En primer lugar, la Segunda Sala de la Suprema Corte de Justicia de la Nación determinó que la facultad que se contiene en el artículo 40 no es arbitraria, porque es la propia Ley de Navegación y Comercio Marítimos la que establece cuando se
reúnen las características técnicas de extraordinaria
especialización y su Reglamento dispone que antes de otorgar los permisos, la Secretaría consultará a las cámaras u organizaciones empresariales de navieros para que informen si las embarcaciones para las que solicita el permiso cuentan con tales características.
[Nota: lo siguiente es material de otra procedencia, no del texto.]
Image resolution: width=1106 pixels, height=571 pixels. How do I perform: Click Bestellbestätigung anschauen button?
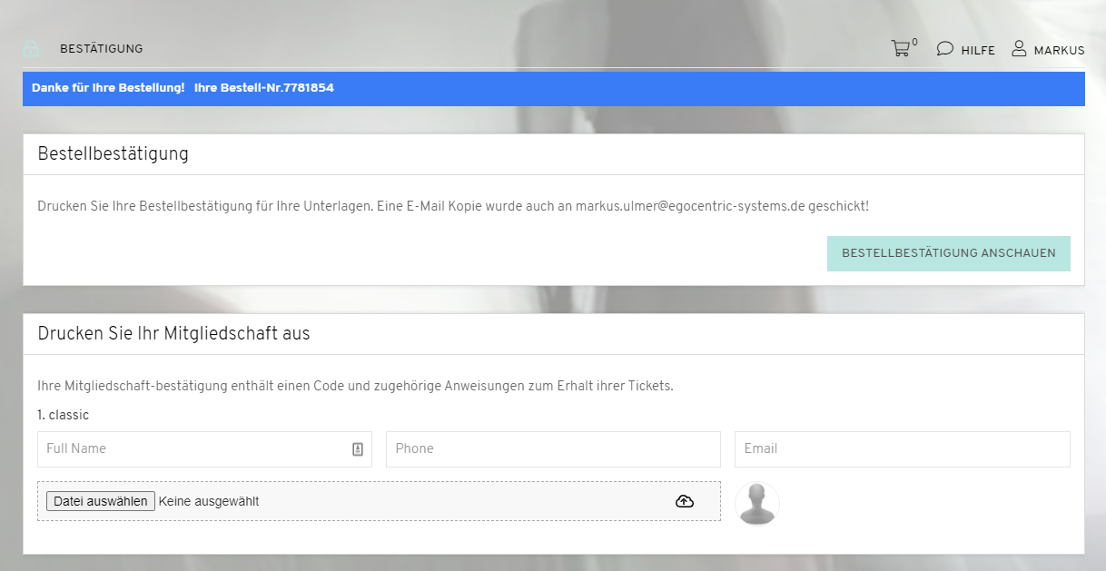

Además, señaló que el artículo 14 de la Ley de Navegación y Comercio Marítimos precisa que el certificado de matrícula es de vigencia indefinida para embarcaciones mexicanas, y el artículo 40, que regula lo conducente a las embarcaciones extranjeras, establece el marco jurídico de los permisos.
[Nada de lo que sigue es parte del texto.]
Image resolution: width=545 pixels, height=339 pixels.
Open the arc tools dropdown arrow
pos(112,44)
En segundo término, con fundamento en el artículo 91, fracción I, de la Ley de Amparo, se procedió al análisis del planteamiento de inconstitucionalidad expresado por la quejosa, que se refiere a la falta de señalamiento de la vigencia o plazo que debe tener esta calificación tratándose de una embarcación con bandera extranjera, que no resolvió la Juez de Distrito y que fue motivo de agravio.
En ese contexto, se resolvió que el penúltimo párrafo del precepto reclamado deja a la absoluta discrecionalidad de la autoridad administrativa determinar el lapso por virtud del cual
considere conveniente que una embarcación extranjera, operada por navieros mexicanos y de extraordinaria especialización, pueda navegar sin abanderarla como nacional entre puertos o puntos situados en zonas marinas mexicanas y litorales mexicanos, dada la ausencia de reglas especificas y criterios objetivos para fijar la temporalidad de dichos permisos, lo cual a su vez propicia la arbitrariedad en el ejercicio de las facultades otorgadas a la autoridad y coloca a los solicitantes de los permisos en un grave estado de incertidumbre.
Asimismo, se precisó que la ausencia de reglas o parámetros concretos para fijar el plazo de vigencia de los
permisos para las embarcaciones de extraordinaria
especialización, conducía a un grave estado de incertidumbre de los navieros mexicanos que explotan este tipo de barcos, porque les impide establecer planes de trabajo precisos a partir del lapso por el que previsiblemente podrán permanecer en aguas nacionales sin que sus embarcaciones deban ser abanderadas como mexicanas, ya que la autoridad podrá, en ejercicio de una atribución absolutamente discrecional, disponer libremente el periodo de estancia de esos vehículos de transporte marítimo en el litoral nacional, sin tomar en cuenta que los servicios que prestan requieren de seguridad jurídica para poder ser contratados, con la garantía de que habrá un mínimo de tiempo para cumplir con sus obligaciones pactadas.
En conclusión, la Sala consideró que la violación a la garantía individual consistió en la falta de seguridad jurídica que provoca la imprecisión de la norma reclamada, por lo que se concedió el amparo, en el caso concreto, para el efecto de que la autoridad administrativa autorice la renovación de los permisos de las
embarcaciones de extraordinaria especialización de la empresa quejosa, por periodos de al menos dos años, que es el plazo máximo de estancia previsto para toda embarcación de bandera extranjera que pretenda permanecer en esa condición en aguas nacionales, sin matricularse como mexicana.